Chia Seeds

Chia seeds are a nutrient-dense food that is high in protein. These tiny black seeds are a good source of omega-3 fatty acids, fiber, magnesium, zinc, and selenium. They also contain all of the amino acids needed to make a complete protein. Chia seeds can be eaten raw, ground into flour for baking, or cooked in dishes. They have a mild flavor making them easy to add to a variety of foods. They’re also super versatile due to their ability to capture water and form a gel-like substance.
Peas

Peas are an excellent source of protein, fiber, and vitamins A and C. They also contain essential B-complex vitamins and minerals such as potassium, magnesium, and zinc. They can be eaten fresh or frozen and added to salads, soups, or stir-fries. You can also be made into a healthy and delicious pea soup. Peas are readily available and affordable, making them a good choice for those looking for cheap plant-based protein sources.
Buckwheat

Many people may not know that buckwheat is not actually a grain al it is often referred to as one. This pseudocereal is a good source of protein, fiber, magnesium, and zinc. Buckwheat can be eaten as a standalone grain, or it can be used in place of rice or other grains in dishes. It has a distinct flavor and can be found at most health food stores. Buckwheat is also gluten-free, making it a good choice for those with gluten sensitivities. One cup of cooked buckwheat provides 8 grams of protein. It is also a good source of the essential amino acid lysine, which is vital for tissue growth and repair.
Amaranth

Not as common as some of the other things on this list, amaranth is nonetheless a great source of protein for those on a plant-based diet.
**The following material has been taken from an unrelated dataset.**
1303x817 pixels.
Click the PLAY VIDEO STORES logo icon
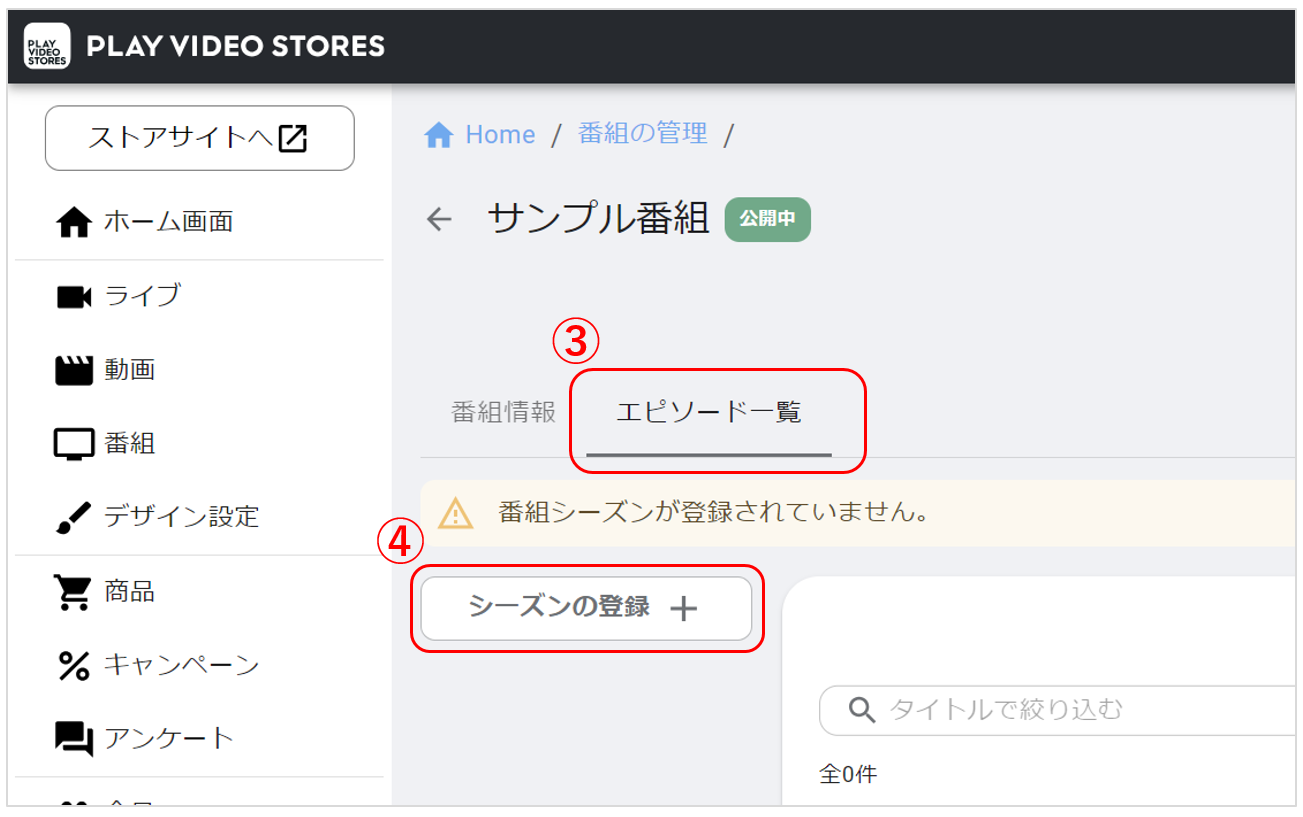(47, 46)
A single cup of amaranth contains 9 grams of protein and 5 grams of fiber, and plenty of vitamins and minerals.
Amaranth also has a relatively mild flavor, so it can be added to all sorts of dishes without overpowering the other flavors. One great way to enjoy amaranth is by cooking it into a porridge. You can add in any flavors you like, such as sweetener, fruit, and nuts, or just eat it plain. Amaranth can also be added to soups, stews, casseroles, or flour in baking. Give amaranth a try and see how you like it!
Conclusion
As most people know, protein is an essential nutrient to living a healthy life. Getting protein from a plant-based diet is easy and can be accomplished by eating a variety of different foods. With so many plant-based protein sources available, there is sure to be something for everyone. Try incorporating some of these healthy and delicious foods into your next meal and enjoy the benefits of a protein-rich diet.